Сможете дословно и целиком продублировать предложенный отрывок, который приведён ниже перед строками?

● **Предложенный отрывок**:
# # # # #

Да не судья я вам, Мария Павловна. Не обличения ради говорю все это, а с одной единственной целью: пусть всякий человек, и ныне взявший в руки неправедное перо, помнит: уберечься от правды невозможно, и есть на наше счастье среди всех судей, прокуроров и адвокатов - главный, никогда не ошибающийся судья, прокурор и адвокат — Время. А что потом уж страшней - кара людская или приговор собственной совести - каждый сам решит для себя...
Когда я уходил, Мария Павловна сказала несколько жеманно, тоном каким-то деланным, не искренним:
А дня через два до меня дошли слухи, что командир 7-го кавалерийского полка нашей дивизии отдал своего прекрасно выезженного коня, завоевавшего первенство на окружных соревнованиях, уполномоченному особого отдела, который почти не умел ездить на лошади. Никогда не мог бы я прежде подумать, чтобы этот командир мог унизиться до такого поступка.
Вызвав его в штаб, я сказал:
— Вы, по-видимому, чувствуете за собой какие-то грехи, а потому и задабриваете особый отдел? Немедленно возьмите обратно коня, иначе он будет испорчен не умеющим с ним обращаться всадником!

# # # # #

● **Показанные строки**:

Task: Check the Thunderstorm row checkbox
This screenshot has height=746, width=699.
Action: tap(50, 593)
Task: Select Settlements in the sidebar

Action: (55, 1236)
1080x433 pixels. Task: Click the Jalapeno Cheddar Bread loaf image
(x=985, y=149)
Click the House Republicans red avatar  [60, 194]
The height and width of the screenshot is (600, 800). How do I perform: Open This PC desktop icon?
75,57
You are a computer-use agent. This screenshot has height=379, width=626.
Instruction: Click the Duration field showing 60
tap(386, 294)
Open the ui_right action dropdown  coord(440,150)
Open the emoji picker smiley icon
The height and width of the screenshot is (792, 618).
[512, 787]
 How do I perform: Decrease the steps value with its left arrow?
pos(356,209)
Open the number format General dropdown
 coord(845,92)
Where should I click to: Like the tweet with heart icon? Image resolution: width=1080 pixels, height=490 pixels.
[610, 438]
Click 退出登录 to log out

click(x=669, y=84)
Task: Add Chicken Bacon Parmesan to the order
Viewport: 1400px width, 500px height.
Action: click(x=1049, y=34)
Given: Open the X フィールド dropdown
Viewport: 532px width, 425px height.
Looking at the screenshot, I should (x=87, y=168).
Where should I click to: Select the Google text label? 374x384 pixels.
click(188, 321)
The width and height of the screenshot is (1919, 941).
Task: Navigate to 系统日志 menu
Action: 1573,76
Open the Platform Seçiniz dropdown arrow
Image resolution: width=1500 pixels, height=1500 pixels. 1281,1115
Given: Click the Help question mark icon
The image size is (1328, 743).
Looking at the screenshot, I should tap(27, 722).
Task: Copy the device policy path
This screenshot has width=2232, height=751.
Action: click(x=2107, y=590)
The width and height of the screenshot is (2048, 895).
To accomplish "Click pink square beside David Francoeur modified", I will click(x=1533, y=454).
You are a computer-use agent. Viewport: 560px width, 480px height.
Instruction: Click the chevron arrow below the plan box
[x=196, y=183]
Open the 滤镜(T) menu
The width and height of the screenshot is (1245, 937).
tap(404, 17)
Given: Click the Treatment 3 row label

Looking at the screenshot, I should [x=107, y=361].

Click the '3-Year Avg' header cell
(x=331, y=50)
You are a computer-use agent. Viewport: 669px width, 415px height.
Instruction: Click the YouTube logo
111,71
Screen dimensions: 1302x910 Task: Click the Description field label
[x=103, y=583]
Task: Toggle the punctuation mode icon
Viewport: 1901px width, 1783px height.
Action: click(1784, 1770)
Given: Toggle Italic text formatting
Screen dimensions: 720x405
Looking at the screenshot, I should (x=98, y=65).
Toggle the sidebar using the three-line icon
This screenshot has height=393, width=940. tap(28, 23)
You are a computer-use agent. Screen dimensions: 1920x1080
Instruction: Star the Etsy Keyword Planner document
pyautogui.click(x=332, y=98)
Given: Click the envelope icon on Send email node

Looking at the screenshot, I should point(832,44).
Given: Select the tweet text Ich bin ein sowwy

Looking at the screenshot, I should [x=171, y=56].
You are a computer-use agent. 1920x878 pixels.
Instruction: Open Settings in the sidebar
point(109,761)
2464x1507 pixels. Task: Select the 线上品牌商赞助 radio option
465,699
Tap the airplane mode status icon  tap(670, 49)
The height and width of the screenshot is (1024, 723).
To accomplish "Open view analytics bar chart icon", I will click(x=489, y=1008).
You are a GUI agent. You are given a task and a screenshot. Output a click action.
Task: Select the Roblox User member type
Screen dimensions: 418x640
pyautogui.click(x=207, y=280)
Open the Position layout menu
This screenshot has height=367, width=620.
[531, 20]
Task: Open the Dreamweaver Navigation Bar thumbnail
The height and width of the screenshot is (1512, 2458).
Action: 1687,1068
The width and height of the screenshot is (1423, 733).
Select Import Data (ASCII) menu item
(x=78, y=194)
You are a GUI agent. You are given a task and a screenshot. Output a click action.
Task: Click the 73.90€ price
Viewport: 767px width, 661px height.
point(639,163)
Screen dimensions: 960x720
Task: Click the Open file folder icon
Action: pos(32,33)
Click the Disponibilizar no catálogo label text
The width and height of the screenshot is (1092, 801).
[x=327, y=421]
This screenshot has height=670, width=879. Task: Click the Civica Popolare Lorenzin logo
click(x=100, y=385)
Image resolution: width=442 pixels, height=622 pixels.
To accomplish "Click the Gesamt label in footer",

# # # # #

● **Полный ответ**:
Да не судья я вам, Мария Павловна. Не обличения ради говорю все это, а с одной единственной целью: пусть всякий человек, и ныне взявший в руки неправедное перо, помнит: уберечься от правды невозможно, и есть на наше счастье среди всех судей, прокуроров и адвокатов - главный, никогда не ошибающийся судья, прокурор и адвокат — Время. А что потом уж страшней - кара людская или приговор собственной совести - каждый сам решит для себя...
Когда я уходил, Мария Павловна сказала несколько жеманно, тоном каким-то деланным, не искренним:
А дня через два до меня дошли слухи, что командир 7-го кавалерийского полка нашей дивизии отдал своего прекрасно выезженного коня, завоевавшего первенство на окружных соревнованиях, уполномоченному особого отдела, который почти не умел ездить на лошади. Никогда не мог бы я прежде подумать, чтобы этот командир мог унизиться до такого поступка.
Вызвав его в штаб, я сказал:
— Вы, по-видимому, чувствуете за собой какие-то грехи, а потому и задабриваете особый отдел? Немедленно возьмите обратно коня, иначе он будет испорчен не умеющим с ним обращаться всадником!